▸ Description of the task:
Copy the records below word for word, keeping every line in its original order and form.

▸ Recorded information:
========

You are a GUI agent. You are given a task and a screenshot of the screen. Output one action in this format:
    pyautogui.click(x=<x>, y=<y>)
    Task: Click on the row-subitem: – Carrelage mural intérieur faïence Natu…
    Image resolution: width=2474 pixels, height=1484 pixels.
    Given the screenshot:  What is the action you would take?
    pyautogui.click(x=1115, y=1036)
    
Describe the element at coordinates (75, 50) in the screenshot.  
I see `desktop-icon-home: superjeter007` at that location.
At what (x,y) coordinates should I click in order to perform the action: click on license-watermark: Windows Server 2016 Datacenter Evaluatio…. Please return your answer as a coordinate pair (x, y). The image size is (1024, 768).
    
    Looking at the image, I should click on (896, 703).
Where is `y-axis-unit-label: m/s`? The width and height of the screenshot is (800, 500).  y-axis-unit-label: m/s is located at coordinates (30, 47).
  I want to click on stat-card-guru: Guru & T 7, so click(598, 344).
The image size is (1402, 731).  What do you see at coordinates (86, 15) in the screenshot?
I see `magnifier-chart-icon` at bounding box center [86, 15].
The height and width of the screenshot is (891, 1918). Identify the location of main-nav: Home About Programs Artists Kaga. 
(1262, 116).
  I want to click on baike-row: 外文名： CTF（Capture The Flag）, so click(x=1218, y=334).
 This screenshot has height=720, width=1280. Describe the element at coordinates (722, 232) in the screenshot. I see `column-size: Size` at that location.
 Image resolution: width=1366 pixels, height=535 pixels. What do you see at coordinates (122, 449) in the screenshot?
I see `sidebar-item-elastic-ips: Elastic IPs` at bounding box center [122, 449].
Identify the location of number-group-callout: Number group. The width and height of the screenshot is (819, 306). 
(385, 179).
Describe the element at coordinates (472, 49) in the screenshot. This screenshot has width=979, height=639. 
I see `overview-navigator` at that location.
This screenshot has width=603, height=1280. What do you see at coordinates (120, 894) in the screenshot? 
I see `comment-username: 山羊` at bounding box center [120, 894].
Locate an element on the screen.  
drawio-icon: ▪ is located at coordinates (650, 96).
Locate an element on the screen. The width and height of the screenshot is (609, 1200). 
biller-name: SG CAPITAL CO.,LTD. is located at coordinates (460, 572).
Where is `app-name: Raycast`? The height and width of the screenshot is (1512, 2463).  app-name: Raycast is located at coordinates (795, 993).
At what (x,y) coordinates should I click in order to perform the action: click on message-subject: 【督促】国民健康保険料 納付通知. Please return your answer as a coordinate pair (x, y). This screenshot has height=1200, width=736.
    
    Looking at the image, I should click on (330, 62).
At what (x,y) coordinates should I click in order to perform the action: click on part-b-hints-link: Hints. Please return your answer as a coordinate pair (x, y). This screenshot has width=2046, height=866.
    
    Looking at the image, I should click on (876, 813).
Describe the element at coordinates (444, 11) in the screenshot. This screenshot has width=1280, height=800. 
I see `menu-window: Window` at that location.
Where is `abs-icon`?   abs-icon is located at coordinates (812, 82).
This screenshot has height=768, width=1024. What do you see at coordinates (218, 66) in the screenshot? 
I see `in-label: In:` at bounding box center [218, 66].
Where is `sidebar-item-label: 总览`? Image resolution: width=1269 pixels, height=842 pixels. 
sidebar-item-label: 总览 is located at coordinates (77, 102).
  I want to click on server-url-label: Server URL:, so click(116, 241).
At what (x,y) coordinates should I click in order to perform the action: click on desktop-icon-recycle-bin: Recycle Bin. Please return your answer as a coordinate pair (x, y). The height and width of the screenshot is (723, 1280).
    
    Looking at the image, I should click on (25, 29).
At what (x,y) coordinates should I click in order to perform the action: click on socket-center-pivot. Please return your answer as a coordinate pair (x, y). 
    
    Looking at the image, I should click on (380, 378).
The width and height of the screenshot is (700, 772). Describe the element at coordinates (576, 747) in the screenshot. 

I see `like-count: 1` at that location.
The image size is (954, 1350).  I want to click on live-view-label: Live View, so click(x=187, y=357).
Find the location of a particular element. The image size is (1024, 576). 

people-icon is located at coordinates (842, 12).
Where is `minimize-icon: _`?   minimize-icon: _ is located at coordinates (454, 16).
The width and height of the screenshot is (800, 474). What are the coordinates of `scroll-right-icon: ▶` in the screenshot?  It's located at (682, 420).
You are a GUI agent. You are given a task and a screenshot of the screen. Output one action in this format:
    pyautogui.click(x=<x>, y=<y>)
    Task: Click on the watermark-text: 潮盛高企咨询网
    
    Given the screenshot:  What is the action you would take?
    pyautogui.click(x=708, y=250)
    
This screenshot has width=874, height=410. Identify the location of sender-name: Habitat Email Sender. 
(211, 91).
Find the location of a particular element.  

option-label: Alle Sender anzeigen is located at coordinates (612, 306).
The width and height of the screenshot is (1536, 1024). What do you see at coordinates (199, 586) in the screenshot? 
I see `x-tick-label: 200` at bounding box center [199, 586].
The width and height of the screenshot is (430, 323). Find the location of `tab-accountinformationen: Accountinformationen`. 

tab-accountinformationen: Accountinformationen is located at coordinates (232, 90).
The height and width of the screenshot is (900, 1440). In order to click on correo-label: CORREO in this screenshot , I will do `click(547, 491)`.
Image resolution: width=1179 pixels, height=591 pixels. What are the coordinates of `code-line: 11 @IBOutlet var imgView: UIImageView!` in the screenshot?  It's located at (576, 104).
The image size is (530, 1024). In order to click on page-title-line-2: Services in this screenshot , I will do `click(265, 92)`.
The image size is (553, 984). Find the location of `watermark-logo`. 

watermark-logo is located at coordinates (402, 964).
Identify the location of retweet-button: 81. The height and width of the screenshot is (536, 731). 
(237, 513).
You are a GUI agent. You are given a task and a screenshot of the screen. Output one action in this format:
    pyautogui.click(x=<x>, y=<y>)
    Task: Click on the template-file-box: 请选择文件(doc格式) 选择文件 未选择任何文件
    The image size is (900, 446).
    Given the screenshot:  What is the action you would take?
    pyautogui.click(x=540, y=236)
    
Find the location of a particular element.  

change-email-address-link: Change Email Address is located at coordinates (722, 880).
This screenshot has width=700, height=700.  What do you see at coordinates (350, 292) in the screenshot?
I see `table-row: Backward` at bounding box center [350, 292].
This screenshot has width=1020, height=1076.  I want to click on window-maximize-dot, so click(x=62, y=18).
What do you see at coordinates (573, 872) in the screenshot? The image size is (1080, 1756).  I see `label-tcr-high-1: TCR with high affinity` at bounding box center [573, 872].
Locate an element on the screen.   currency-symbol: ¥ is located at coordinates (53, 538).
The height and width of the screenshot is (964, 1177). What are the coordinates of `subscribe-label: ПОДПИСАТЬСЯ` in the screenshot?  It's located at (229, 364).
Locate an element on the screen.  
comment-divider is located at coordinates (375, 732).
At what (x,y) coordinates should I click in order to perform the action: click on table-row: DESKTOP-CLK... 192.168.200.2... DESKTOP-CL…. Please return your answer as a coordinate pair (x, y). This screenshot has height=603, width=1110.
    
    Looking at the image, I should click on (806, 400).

========

▸ Written answer:
You are a GUI agent. You are given a task and a screenshot of the screen. Output one action in this format:
    pyautogui.click(x=<x>, y=<y>)
    Task: Click on the row-subitem: – Carrelage mural intérieur faïence Natu…
    Image resolution: width=2474 pixels, height=1484 pixels.
    Given the screenshot:  What is the action you would take?
    pyautogui.click(x=1115, y=1036)
    
Describe the element at coordinates (75, 50) in the screenshot.  
I see `desktop-icon-home: superjeter007` at that location.
At what (x,y) coordinates should I click in order to perform the action: click on license-watermark: Windows Server 2016 Datacenter Evaluatio…. Please return your answer as a coordinate pair (x, y). The image size is (1024, 768).
    
    Looking at the image, I should click on (896, 703).
Where is `y-axis-unit-label: m/s`? The width and height of the screenshot is (800, 500).  y-axis-unit-label: m/s is located at coordinates (30, 47).
  I want to click on stat-card-guru: Guru & T 7, so click(598, 344).
The image size is (1402, 731).  What do you see at coordinates (86, 15) in the screenshot?
I see `magnifier-chart-icon` at bounding box center [86, 15].
The height and width of the screenshot is (891, 1918). Identify the location of main-nav: Home About Programs Artists Kaga. 
(1262, 116).
  I want to click on baike-row: 外文名： CTF（Capture The Flag）, so click(x=1218, y=334).
 This screenshot has height=720, width=1280. Describe the element at coordinates (722, 232) in the screenshot. I see `column-size: Size` at that location.
 Image resolution: width=1366 pixels, height=535 pixels. What do you see at coordinates (122, 449) in the screenshot?
I see `sidebar-item-elastic-ips: Elastic IPs` at bounding box center [122, 449].
Identify the location of number-group-callout: Number group. The width and height of the screenshot is (819, 306). 
(385, 179).
Describe the element at coordinates (472, 49) in the screenshot. This screenshot has width=979, height=639. 
I see `overview-navigator` at that location.
This screenshot has width=603, height=1280. What do you see at coordinates (120, 894) in the screenshot? 
I see `comment-username: 山羊` at bounding box center [120, 894].
Locate an element on the screen.  
drawio-icon: ▪ is located at coordinates (650, 96).
Locate an element on the screen. The width and height of the screenshot is (609, 1200). 
biller-name: SG CAPITAL CO.,LTD. is located at coordinates (460, 572).
Where is `app-name: Raycast`? The height and width of the screenshot is (1512, 2463).  app-name: Raycast is located at coordinates (795, 993).
At what (x,y) coordinates should I click in order to perform the action: click on message-subject: 【督促】国民健康保険料 納付通知. Please return your answer as a coordinate pair (x, y). This screenshot has height=1200, width=736.
    
    Looking at the image, I should click on (330, 62).
At what (x,y) coordinates should I click in order to perform the action: click on part-b-hints-link: Hints. Please return your answer as a coordinate pair (x, y). This screenshot has width=2046, height=866.
    
    Looking at the image, I should click on (876, 813).
Describe the element at coordinates (444, 11) in the screenshot. This screenshot has width=1280, height=800. 
I see `menu-window: Window` at that location.
Where is `abs-icon`?   abs-icon is located at coordinates (812, 82).
This screenshot has height=768, width=1024. What do you see at coordinates (218, 66) in the screenshot? 
I see `in-label: In:` at bounding box center [218, 66].
Where is `sidebar-item-label: 总览`? Image resolution: width=1269 pixels, height=842 pixels. 
sidebar-item-label: 总览 is located at coordinates (77, 102).
  I want to click on server-url-label: Server URL:, so click(116, 241).
At what (x,y) coordinates should I click in order to perform the action: click on desktop-icon-recycle-bin: Recycle Bin. Please return your answer as a coordinate pair (x, y). The height and width of the screenshot is (723, 1280).
    
    Looking at the image, I should click on (25, 29).
At what (x,y) coordinates should I click in order to perform the action: click on socket-center-pivot. Please return your answer as a coordinate pair (x, y). 
    
    Looking at the image, I should click on (380, 378).
The width and height of the screenshot is (700, 772). Describe the element at coordinates (576, 747) in the screenshot. 

I see `like-count: 1` at that location.
The image size is (954, 1350).  I want to click on live-view-label: Live View, so click(x=187, y=357).
Find the location of a particular element. The image size is (1024, 576). 

people-icon is located at coordinates (842, 12).
Where is `minimize-icon: _`?   minimize-icon: _ is located at coordinates (454, 16).
The width and height of the screenshot is (800, 474). What are the coordinates of `scroll-right-icon: ▶` in the screenshot?  It's located at (682, 420).
You are a GUI agent. You are given a task and a screenshot of the screen. Output one action in this format:
    pyautogui.click(x=<x>, y=<y>)
    Task: Click on the watermark-text: 潮盛高企咨询网
    
    Given the screenshot:  What is the action you would take?
    pyautogui.click(x=708, y=250)
    
This screenshot has width=874, height=410. Identify the location of sender-name: Habitat Email Sender. 
(211, 91).
Find the location of a particular element.  

option-label: Alle Sender anzeigen is located at coordinates (612, 306).
The width and height of the screenshot is (1536, 1024). What do you see at coordinates (199, 586) in the screenshot? 
I see `x-tick-label: 200` at bounding box center [199, 586].
The width and height of the screenshot is (430, 323). Find the location of `tab-accountinformationen: Accountinformationen`. 

tab-accountinformationen: Accountinformationen is located at coordinates (232, 90).
The height and width of the screenshot is (900, 1440). In order to click on correo-label: CORREO in this screenshot , I will do `click(547, 491)`.
Image resolution: width=1179 pixels, height=591 pixels. What are the coordinates of `code-line: 11 @IBOutlet var imgView: UIImageView!` in the screenshot?  It's located at (576, 104).
The image size is (530, 1024). In order to click on page-title-line-2: Services in this screenshot , I will do `click(265, 92)`.
The image size is (553, 984). Find the location of `watermark-logo`. 

watermark-logo is located at coordinates (402, 964).
Identify the location of retweet-button: 81. The height and width of the screenshot is (536, 731). 
(237, 513).
You are a GUI agent. You are given a task and a screenshot of the screen. Output one action in this format:
    pyautogui.click(x=<x>, y=<y>)
    Task: Click on the template-file-box: 请选择文件(doc格式) 选择文件 未选择任何文件
    The image size is (900, 446).
    Given the screenshot:  What is the action you would take?
    pyautogui.click(x=540, y=236)
    
Find the location of a particular element.  

change-email-address-link: Change Email Address is located at coordinates (722, 880).
This screenshot has width=700, height=700.  What do you see at coordinates (350, 292) in the screenshot?
I see `table-row: Backward` at bounding box center [350, 292].
This screenshot has width=1020, height=1076.  I want to click on window-maximize-dot, so click(x=62, y=18).
What do you see at coordinates (573, 872) in the screenshot? The image size is (1080, 1756).  I see `label-tcr-high-1: TCR with high affinity` at bounding box center [573, 872].
Locate an element on the screen.   currency-symbol: ¥ is located at coordinates (53, 538).
The height and width of the screenshot is (964, 1177). What are the coordinates of `subscribe-label: ПОДПИСАТЬСЯ` in the screenshot?  It's located at (229, 364).
Locate an element on the screen.  
comment-divider is located at coordinates (375, 732).
At what (x,y) coordinates should I click in order to perform the action: click on table-row: DESKTOP-CLK... 192.168.200.2... DESKTOP-CL…. Please return your answer as a coordinate pair (x, y). This screenshot has height=603, width=1110.
    
    Looking at the image, I should click on (806, 400).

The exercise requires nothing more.